Conseil_constitutionnelLe premier ministre vient de vérifier qu’il n’obtiendra pas la majorité des 3/5 requise pour réformer la constitution.

Si cela est très frustrant au plan national car certains engagements de François Hollande ne pourront pas être tenus, cette remise en cause peut s’avérer salutaire pour la Corse.

Depuis quelques mois, en effet, tous les travaux de l’Assemblée de Corse ont été bouleversés dans le seul but d’inscrire la spécificité de la Corse, dans la « fenêtre de tir » constitutionnelle annoncée pour le début de l’été prochain.

Il n’a plus été question de rechercher un consensus global sur chacun des sujets étudiés, foncier, langue, fiscalité, institutions, et d’en tirer les éventuelles conséquences institutionnelles, mais de justifier par tous moyens la spécificité constitutionnelle de la Corse. L’épisode de l’arrêté Miot étant malencontreusement venu conforter cette stratégie.
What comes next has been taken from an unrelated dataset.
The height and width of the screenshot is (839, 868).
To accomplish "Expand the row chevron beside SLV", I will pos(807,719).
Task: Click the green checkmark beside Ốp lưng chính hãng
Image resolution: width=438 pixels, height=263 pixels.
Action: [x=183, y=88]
En Corse comme au plan national il faudra donc reprendre le travail autrement et convaincre dossier par dossier. Cette perspective nous permettra d’écarter deux dossiers auxquels notre groupe politique est défavorable : le statut de résident et le statut fiscal spécifique. J’aurais l’occasion d’y revenir et d’expliquer notre point de vue.

Elle nous permettra également de travailler sereinement sur deux autres dossiers : la langue corse et la fiscalité des successions.
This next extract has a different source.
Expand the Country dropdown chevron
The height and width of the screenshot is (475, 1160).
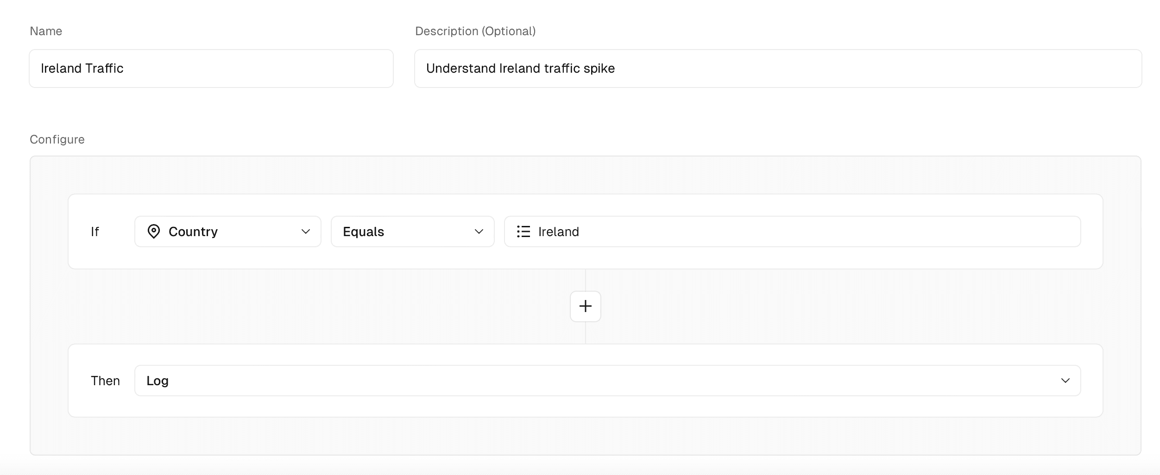click(x=305, y=231)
Sur la langue corse j’ai fait des propositions qui s’appuient sur le projet de réforme nationale des langues régionales. Je suis encore plus convaincu aujourd’hui, compte tenu des réticences de la Droite, qu’un projet unanime en Corse peut faciliter le déblocage de la situation nationale et aider le gouvernement à faire passer son projet pour l’ensemble du pays.

Sur la fiscalité des successions, il faut plus que jamais se donner du temps, en obtenant un report, pour pouvoir travailler au fond sur un projet de réforme plus acceptable au plan national.